Jason Kosena and Richard Randall’s new energy efficiency startup was born on a bike ride.
“We came up with the idea while mountain biking in Moab and incubated it in concept form throughout 2019,” said Kosena.
At the time, both were executives at Cardinal Group Cos., a Denver-based firm that owns student and multifamily housing around the country. Kosena, now 40, headed up acquisitions, while Randall, 34, worked in asset management.
The pair had taken on some energy efficiency projects within the company’s holdings in an effort to improve cash flow and found the process complicated.
“We had to work with so many businesses,” Randall said. “So, we saw an opportunity to create a one-stop shop.”
In late 2019, they left Cardinal to launch Denver-based Echelon Energy, which aims to help owners of large buildings reduce their energy and water use and save money in the process. They told BusinessDen the firm is in the black after doing $8.5 million in revenue last year, a total of $10 million since inception.

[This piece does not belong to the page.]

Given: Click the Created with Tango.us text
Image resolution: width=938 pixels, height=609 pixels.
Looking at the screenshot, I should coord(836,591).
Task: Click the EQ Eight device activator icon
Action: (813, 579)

“We’re growing profitably,” Kosena said.
Echelon sells owners of large buildings what Kosena called “a program of energy-efficiency and utilities consulting.”
First, the company does an energy audit, and recommends possible retrofits and investments that would reduce energy or water use. Echelon charges a $7,000 deposit for that.
If the owner wants to proceed with the changes — which can include things such as swapping lighting, adding renewable power generation and optimizing HVAC systems — Echelon manages the entire project, the pair said. As part of that, it also sources the materials, buying them at wholesale prices and selling them to the client at the recommended retail price.
The arrangement means the company isn’t committed to one brand or product type, the pair said.
“We’ll switch to a better option overnight because we don’t own that lightbulb we’ve been selling for two years,” Kosena said.
Once the changes are completed, Echelon provides ongoing reporting detailing the results. Projects can pay for themselves in terms of cost savings in as little as two or three years, Randall said.
Echelon raised $2 million in late 2020 from Memphis-based Union Main Group, Kosena said.
The firm has done work for the pair’s former employer. Cardinal Group CEO Alex O’Brien said the pair benefit from their background.
“They’re kind of unique in that they get it from the ownership side,” O’Brien said. “They can talk the talk, which I think is a big competitive advantage.”
Randall said competitors tend to be focused on just one aspect of Echelon’s offerings, such as doing energy audits.
“If we approached this from an engineering standpoint, we’d probably have a very different sales pitch, which is what our competitors do,” he said.
The founders started 2021 with one employee, and now have about 20. During the course of the year, they said, Echelon did 58 water retrofits and 27 electricity retrofits in 23 states. About 80 percent of buildings the company works on are residential.
The city of Denver recently adopted emissions standards for commercial buildings, although many of the specifics still need to be hammered out. It’s not the only city doing so. But an even bigger factor driving demand, Randall and Kosena said, is that capital markets like major insurers and state pension funds are paying an increased amount of attention to environmental, social and governance (ESG) risk.
That means energy efficiency projects are being seen from more than just the standpoint of return on investment, Cardinal CEO O’Brien said.
“There’s been a more recent trend of looking at it more from the lens of impact, and what can we do to do the right thing,” he said.
And Echelon hasn’t entirely lost its bike ride roots. Kosena noted that the firm’s name is a cycling term that refers to the pattern road bikers form to conserve energy when there are crosswinds.
“Think of the birds flying south in a V,” he said. “They’re echeloning.”